Wednesday, December 7, 2016

Russia’s Insistence on Being Legal Successor of USSR has Blocked Progress to Democracy, Yershov Says



Paul Goble

            Staunton, December 7 – As the anniversary of the dissolution of the Soviet Union approaches, many people are speculating on why the Baltic countries and Eastern Europe on the one hand have made significant strides toward becoming part of the West with its democratic norms when Russia has not.

            The most typical explanations include the view that the former viewed the events of 1989 and 1991 as national victories and were thus more ready to exclude from power formally or informally than was Russia many of whose residents viewed those years as defeats and found themselves living under the rule of people who sprang from the CPSU and KGB.

            But in a speech last week now been posted on the Rufabula portal, Russian blogger Yegor Yershov points to what he suggests is an underlying problem for Russia that might have been avoided and that still can be addressed in some way: Moscow’s insistence that the Russian Federation was and remains the legal successor to the USSR.

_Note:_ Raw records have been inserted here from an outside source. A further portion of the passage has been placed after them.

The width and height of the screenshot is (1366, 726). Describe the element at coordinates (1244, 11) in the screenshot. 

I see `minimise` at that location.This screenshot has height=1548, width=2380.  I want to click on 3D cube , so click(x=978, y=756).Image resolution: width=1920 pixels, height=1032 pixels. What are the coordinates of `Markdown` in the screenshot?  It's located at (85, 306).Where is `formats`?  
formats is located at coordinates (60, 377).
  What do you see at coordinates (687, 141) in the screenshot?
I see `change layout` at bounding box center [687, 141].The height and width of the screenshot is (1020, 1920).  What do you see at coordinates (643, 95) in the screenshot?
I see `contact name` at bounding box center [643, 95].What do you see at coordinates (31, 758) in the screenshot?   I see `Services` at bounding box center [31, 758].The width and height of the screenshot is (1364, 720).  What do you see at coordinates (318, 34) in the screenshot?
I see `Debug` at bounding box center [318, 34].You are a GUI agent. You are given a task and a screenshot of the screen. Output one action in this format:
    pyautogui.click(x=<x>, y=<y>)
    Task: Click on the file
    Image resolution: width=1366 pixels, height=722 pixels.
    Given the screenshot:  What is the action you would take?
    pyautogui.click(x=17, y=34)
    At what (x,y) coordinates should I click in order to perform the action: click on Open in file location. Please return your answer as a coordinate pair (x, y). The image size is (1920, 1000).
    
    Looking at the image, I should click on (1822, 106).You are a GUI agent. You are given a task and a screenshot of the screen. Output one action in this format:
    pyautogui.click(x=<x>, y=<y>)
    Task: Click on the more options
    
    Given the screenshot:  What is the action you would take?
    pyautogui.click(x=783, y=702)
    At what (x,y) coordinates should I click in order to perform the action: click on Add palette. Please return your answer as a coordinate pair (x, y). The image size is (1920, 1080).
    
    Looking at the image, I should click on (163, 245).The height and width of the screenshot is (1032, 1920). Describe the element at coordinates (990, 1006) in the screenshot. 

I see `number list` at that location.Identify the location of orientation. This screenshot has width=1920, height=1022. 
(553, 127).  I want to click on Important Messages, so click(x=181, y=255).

            Yershov made that argument at a December 3 conference in Podolsk on “The White Movement in the Discourses of the Authorities and the Opposition” (rufabula.com/articles/2016/12/07/identities-war).

            “Hardly anyone will deny that the Baltic and East European coungtries have been able to overcome the communist past, complete the democratic transit and become part of the Western world if at its margins, but that the Russian Federation has not been able” to achieve these things, the blogger says.

            “Moreover,” he continues, “during all the time of the existence of the Russian federation, the situation inside the country has slowly but truly changed toward re-Sovietization, which has become expecially marked after the Ukrainian events.” It is time to ask “why did this happen?” and try to find an answer.

            The reasons that this has happened, Yershov says, have their roots in “the fatal errors which were committed after August 1991, the chief among them was even not the lack of lustration and restitution but the proclamation of the Russian Federation as the legal successor of the USSR.”

            That is because this not only had legal implications but even more because it had consequences for the identities of Russians and hence about their views of the future.  It meant that Russians, unlike others, could still say “we are Soviets” and that in rejecting communism, the post-Soviet Russian leaders didn’t “consider it necessary to dismantle the Soviet identity.”

            It must be remembered, Yershov says, that “the bearer of a Soviet identity hardly was required to be attached to Marxism-Leninism.” In fact, such individuals could consider Bolshevism “evil.” But the Soviet Union for them remained theirs, its victory and its defeats theirs as well.

            “If the bearer of Soviet identity considers himself an anti-communist, he de facto the right to anti-communism only for Russians and for those peoples who in any case cannot seriously threaten the Soviet world and are not subject from his point of  view to certain inclusion in the Soviet world.”

            But such identification has domestic consequences as well: it means that its bearers cannot accept the idea tha the Soviet system needed to be destroyed. At most, such people believe it needed only to be “reformed.”  That of course makes further moves away from the Soviet past ever more difficult for Russians rather than for others.

            Yershov devotes the remainder of his article to a discussion of the failure of alternative identities – regional, tsarist, or, at least so far, the White Russian movement – and argues that only by an identity like the one pushed by the last of these and its commitment to a Constituent Assembly with no preconditions about its outcome.

            Only by having such an open approach can Russia hope to escape not only from the Soviet past but also from the consequences of having mistakenly claimed to be the legal successor of the USSR, he concludes.